Description
I am facing some problems working with a ssh-remote. We are only using dvc for dataset versioning.
We have little control over the remotes configuration and often when I push from local cache to remote, files arrive on remote corrupted. Multiple executions of dvc push
do not fix the issue.
dvc status -c
does not notice the corruption on remote even though the remote contains corrupted files and the local cache intact ones.
The problem is not noticed when working alone, since dvc does not detect the corruption on remote, thinks remote and local cache are in sync and dvc pull
takes the files from the local cache.
The problem arises when a third party tries to pull the dataset.
- When verification is turned off (in .dvc/config) dvc happily pulls the corrupted files,
- if it is turned on, dvc fetch tells me the corrupted files are getting fetched to local cache, but they actually are not, as subsequent runs of
dvc status -c
reveal (all corrupt files from remote appear as deleted).dvc checkout
(anddvc pull
) subsequently fails, I think because of the mismatch between remote and local cache.
We are using dvc repro
instead of manually adding files, so fixing the problem by manually untracking and readding the files is off the table as far as I understand.

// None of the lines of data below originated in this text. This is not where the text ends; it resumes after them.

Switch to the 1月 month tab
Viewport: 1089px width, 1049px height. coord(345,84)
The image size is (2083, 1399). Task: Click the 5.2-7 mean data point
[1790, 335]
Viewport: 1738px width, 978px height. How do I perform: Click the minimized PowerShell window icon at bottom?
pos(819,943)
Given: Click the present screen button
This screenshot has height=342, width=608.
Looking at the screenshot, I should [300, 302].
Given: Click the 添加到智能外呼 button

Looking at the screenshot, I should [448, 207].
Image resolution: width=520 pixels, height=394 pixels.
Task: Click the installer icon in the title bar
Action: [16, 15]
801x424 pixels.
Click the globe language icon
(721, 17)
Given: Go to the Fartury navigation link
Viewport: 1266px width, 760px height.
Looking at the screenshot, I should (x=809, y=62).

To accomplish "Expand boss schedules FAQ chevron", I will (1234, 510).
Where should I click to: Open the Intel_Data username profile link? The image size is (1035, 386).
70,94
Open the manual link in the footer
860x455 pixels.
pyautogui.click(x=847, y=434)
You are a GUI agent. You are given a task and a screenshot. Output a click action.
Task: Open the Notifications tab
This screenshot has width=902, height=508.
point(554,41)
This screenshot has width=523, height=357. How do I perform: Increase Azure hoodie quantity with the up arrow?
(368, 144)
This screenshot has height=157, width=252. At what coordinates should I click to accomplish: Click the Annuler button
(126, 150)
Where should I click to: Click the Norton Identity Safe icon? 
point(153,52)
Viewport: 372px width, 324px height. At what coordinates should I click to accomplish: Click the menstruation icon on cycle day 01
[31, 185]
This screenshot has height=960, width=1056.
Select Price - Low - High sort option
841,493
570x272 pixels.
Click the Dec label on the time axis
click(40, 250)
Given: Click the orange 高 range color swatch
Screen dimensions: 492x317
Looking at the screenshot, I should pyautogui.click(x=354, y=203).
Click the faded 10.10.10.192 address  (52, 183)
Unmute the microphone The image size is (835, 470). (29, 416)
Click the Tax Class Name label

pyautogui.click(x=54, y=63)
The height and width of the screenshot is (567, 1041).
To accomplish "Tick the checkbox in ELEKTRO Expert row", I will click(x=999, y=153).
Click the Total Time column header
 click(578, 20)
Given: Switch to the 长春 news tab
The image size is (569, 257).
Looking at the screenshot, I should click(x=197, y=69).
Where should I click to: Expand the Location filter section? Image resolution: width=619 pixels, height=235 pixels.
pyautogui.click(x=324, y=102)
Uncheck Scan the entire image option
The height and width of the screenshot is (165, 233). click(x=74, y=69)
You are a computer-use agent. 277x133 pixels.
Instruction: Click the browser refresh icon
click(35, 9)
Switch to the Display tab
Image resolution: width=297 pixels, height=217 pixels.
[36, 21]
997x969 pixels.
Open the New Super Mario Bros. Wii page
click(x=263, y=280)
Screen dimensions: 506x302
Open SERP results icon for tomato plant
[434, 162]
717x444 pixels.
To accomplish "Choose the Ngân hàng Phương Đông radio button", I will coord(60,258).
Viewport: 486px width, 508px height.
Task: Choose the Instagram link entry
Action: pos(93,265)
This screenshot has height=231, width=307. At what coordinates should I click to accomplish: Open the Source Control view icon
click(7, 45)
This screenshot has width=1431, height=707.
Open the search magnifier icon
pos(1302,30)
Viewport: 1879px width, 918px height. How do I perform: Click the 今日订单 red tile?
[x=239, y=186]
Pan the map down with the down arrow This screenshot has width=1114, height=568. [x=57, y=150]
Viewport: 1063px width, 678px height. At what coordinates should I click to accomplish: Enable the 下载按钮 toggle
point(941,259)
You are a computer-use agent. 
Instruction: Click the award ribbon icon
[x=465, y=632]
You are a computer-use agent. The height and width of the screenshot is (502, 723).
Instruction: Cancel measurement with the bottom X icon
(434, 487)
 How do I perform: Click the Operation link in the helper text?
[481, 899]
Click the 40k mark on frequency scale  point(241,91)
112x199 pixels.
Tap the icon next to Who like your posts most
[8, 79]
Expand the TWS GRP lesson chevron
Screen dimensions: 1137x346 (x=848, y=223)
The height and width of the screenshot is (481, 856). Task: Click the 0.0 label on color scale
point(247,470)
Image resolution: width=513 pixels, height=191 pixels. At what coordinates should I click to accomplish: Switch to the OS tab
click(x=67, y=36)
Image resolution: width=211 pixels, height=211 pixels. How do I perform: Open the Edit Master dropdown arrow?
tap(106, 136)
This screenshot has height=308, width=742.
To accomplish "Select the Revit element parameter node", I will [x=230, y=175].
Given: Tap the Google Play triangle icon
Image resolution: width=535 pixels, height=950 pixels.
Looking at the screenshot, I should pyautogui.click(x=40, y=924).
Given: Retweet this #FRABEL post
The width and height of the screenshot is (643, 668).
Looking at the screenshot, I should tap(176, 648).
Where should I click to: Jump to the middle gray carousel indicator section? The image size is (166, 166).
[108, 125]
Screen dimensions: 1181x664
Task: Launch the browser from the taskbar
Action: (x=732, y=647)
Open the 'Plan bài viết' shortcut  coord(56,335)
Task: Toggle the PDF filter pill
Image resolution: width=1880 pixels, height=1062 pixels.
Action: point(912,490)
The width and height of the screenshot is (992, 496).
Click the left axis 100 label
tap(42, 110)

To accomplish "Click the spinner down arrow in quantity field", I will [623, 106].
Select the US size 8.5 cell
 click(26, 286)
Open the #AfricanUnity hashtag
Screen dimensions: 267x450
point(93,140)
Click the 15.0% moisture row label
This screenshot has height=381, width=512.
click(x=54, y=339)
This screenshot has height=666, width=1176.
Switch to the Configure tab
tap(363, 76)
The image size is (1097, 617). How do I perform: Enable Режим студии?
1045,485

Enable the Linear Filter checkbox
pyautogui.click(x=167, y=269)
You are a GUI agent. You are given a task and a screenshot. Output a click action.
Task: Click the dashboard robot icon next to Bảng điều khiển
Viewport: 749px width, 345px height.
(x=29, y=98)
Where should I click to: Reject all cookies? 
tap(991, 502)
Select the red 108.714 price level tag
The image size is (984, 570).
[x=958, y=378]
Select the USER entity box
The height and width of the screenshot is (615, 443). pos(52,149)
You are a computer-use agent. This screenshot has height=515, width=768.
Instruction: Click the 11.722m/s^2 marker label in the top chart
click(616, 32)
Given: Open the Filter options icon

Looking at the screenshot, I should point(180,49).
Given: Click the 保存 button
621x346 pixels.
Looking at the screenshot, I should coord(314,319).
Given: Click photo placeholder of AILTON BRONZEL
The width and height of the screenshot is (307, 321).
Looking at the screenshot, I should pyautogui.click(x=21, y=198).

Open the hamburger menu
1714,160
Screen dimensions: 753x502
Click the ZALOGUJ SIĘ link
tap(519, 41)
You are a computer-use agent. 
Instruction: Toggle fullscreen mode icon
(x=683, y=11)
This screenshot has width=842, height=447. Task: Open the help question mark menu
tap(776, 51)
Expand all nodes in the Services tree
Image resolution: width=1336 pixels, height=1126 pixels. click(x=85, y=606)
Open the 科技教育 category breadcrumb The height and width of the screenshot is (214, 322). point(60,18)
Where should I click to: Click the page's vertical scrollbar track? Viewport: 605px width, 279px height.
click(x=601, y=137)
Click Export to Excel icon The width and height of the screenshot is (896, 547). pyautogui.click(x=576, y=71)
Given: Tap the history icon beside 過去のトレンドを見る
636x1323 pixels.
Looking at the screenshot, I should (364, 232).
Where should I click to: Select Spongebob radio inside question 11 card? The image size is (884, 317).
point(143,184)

Shouldn't there be an option to check for corruption when pushing files to remote? Something like a --verify
option for dvc push
.
Right now, verification is only happening during pulling, at which point the corrupted files cannot be automatically fixed by re-pulling/pushing anymore. Also, the error we get when trying to pull from the corrupted remote (without intact local cache) with verification turned on is not very helpful. It just asks if the cache is up to date. The cache is up to date, the remote is the thing causing problems.
We are currently testing a workaround, running rsync after each push. Since there are no dvc hooks (like there are git hooks), I do not see an elegant way of automating this.